Explainable AI: Data-driven Fuzzy Systems
Distinguished Professor, National Chung-Hsing University, Taiwan
AI has become a popular research topic in recent years and has shown great success in different applications. However, most AI models function as black boxes and it is hard to explain the inference process of a suggestion made by these models. In this context, explainable AI (XAI) has attracted the attention of many researchers. Fuzzy systems (FSs) that show the advantage of interpretability in their inference fuzzy rules may provide a possible solution to XAI. In this talk, I will introduce our recent research results in data-driven interpretable FSs. Two learning techniques of data-driven interpretable FSs, including fuzzy neural networks (FNNs) and multiobjective evolutionary FSs (EFSs), will be introduced together with their applications. For FNNs, I will start with learning with low-scale data and its application to estimate the severity of obstructive sleep apnea (OSA). Learning of FNNs with high-scale feature maps from a deep learning model and its application to image classification problems will then be given. The technique of multiobjective EFSs aims to find a set of non-dominated FSs that show tradeoffs between different objectives such as system interpretability and model accuracy through multiobjective evolutionary computation algorithms. In this subtopic, I will introduce the Multiobjective EFS we recently proposed and its application to evolutionary mobile robot control. To boost the learning efficiency of multiobjective EFSs, the technique of reinforcement neural fuzzy surrogate-assisted learning will be given at the end of this talk.
Chia-Feng Juang received the B.S. and Ph.D. degrees in Control Engineering from the National Chiao-Tung University, Hsinchu, Taiwan, R.O.C., in 1993 and 1997, respectively. Since 2001, he has been with the Department of Electrical Engineering, National Chung-Hsing University (NCHU), Taichung, Taiwan, R.O.C., where he became a Full Professor in 2007 and has been a Distinguished Professor since 2009. He served as the Chapter Chair of IEEE Computational Intelligence, Taipei Chapter, in 2017-2018, during which the chapter won the Outstanding Chapter Award from IEEE Taipei Session. Dr. Juang has authored or coauthored nine book chapters, 100 journal papers (including over 55 IEEE journal papers), and over 120 conference papers. His current research interests include computational intelligence, intelligent control, computer vision, and evolutionary robots. Five of his highly-cited papers have collected 1900+ (3000+) citations in Web of Science (Google Scholar).

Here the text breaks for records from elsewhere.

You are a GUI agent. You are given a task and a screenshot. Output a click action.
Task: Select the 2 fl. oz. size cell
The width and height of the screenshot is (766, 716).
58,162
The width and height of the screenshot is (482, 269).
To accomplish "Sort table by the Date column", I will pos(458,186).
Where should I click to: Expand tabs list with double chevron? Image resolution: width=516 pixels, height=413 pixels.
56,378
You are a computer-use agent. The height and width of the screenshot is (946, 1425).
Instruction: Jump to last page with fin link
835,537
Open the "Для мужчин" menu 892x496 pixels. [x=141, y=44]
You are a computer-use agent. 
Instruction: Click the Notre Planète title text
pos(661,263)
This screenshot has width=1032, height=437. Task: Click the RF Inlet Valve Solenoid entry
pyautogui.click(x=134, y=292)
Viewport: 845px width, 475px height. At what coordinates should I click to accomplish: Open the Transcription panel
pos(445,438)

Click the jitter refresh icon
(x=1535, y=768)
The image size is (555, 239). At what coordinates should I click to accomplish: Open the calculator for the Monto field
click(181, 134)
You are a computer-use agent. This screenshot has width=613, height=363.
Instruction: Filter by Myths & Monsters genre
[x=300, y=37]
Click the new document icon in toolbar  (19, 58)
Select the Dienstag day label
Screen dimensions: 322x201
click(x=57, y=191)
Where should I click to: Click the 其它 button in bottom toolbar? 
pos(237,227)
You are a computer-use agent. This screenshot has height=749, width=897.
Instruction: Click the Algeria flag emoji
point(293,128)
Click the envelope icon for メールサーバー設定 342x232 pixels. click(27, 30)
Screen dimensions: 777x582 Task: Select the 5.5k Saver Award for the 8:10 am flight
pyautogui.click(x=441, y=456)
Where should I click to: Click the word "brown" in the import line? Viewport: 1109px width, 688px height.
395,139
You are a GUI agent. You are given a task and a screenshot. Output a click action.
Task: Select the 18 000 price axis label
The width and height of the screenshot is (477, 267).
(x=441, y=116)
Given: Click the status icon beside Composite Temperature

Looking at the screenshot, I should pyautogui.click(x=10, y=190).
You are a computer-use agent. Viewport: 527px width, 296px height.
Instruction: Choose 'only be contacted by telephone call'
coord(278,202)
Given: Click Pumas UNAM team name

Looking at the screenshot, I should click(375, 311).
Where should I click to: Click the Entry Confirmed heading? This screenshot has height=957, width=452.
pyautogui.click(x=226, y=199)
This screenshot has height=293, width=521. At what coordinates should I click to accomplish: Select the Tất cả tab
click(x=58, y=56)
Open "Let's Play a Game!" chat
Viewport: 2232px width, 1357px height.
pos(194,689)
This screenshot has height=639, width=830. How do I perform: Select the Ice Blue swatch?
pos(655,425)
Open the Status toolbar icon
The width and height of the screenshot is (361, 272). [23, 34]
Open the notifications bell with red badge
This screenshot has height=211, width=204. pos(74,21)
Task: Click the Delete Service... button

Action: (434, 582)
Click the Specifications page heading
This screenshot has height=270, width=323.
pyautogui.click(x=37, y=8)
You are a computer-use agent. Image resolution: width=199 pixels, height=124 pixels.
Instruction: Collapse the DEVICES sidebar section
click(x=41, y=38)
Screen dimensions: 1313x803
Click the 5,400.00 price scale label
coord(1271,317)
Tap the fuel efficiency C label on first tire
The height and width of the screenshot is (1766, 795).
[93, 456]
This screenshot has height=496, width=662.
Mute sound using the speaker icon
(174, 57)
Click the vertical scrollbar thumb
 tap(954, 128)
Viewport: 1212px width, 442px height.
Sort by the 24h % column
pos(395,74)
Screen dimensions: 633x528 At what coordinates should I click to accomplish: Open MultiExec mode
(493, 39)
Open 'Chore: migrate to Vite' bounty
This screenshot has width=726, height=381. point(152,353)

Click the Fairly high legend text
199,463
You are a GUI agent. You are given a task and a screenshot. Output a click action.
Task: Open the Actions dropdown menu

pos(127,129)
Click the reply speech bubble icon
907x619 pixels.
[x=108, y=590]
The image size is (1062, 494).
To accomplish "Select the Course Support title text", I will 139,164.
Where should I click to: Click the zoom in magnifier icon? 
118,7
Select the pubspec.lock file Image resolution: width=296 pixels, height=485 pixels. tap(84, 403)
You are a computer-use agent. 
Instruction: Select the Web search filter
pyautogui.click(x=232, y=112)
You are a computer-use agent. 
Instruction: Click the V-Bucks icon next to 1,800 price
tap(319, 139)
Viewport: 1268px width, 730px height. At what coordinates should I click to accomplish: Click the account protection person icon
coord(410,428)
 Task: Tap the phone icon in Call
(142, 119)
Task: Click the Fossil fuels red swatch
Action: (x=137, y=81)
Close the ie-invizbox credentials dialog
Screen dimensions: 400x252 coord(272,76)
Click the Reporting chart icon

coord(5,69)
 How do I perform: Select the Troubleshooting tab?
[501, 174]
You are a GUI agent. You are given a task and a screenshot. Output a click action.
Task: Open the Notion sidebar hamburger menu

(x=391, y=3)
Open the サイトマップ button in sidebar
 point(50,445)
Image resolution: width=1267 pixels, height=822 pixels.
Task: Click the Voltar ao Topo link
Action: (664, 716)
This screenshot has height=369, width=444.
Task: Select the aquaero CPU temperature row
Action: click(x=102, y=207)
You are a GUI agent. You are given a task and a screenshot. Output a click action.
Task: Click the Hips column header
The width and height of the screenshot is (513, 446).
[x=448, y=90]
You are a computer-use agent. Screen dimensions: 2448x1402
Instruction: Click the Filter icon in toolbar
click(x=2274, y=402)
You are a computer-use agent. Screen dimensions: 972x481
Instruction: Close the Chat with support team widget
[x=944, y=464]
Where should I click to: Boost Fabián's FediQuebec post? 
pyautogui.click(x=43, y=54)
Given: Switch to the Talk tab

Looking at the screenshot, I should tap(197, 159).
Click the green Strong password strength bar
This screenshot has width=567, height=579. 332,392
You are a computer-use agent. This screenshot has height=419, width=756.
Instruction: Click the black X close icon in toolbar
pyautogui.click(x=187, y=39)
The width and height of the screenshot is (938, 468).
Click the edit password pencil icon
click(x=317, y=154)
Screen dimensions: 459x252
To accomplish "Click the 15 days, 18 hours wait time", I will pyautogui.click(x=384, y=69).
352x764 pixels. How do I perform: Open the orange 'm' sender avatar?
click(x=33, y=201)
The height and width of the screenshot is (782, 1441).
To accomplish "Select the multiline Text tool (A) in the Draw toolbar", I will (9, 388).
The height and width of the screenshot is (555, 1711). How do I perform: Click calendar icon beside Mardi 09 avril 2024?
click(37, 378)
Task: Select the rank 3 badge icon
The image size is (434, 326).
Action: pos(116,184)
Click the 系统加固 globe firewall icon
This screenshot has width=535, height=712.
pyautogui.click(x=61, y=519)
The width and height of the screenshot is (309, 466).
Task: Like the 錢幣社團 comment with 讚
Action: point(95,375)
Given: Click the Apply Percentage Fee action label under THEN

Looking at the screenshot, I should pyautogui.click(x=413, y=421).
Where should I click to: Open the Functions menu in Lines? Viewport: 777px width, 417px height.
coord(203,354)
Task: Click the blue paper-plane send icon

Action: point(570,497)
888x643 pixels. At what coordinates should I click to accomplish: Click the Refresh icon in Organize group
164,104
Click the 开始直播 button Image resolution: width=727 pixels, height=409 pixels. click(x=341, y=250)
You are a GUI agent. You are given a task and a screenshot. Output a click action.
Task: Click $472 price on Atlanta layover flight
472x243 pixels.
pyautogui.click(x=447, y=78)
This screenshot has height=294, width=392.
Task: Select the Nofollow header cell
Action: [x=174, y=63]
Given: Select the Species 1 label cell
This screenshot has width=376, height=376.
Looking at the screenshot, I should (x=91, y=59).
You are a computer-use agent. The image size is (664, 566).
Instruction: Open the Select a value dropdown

Dr. Juang received the Outstanding Youth Award from Taiwan System Science and Engineering Society, Taiwan, in 2010; the Excellent Research Award from NCHU, Taiwan, in 2010; the Outstanding Youth Award from Taiwan Fuzzy Systems Association, Taiwan, in 2014; and the Outstanding Automatic Control Engineering Award from Chinese Automatic Control Society (CACS), Taiwan, in 2014. He was elevated to CACS Fellow in 2016 and IEEE Fellow in 2019. He is an Associate Editor of the IEEE TRANSACTIONS ON FUZZY SYSTEMS, the IEEE TRANSACTIONS ON CYBERNETICS, the Asian Journal of Control, and the Journal of Information Science and Engineering and an Area Editor of the International Journal of Fuzzy Systems.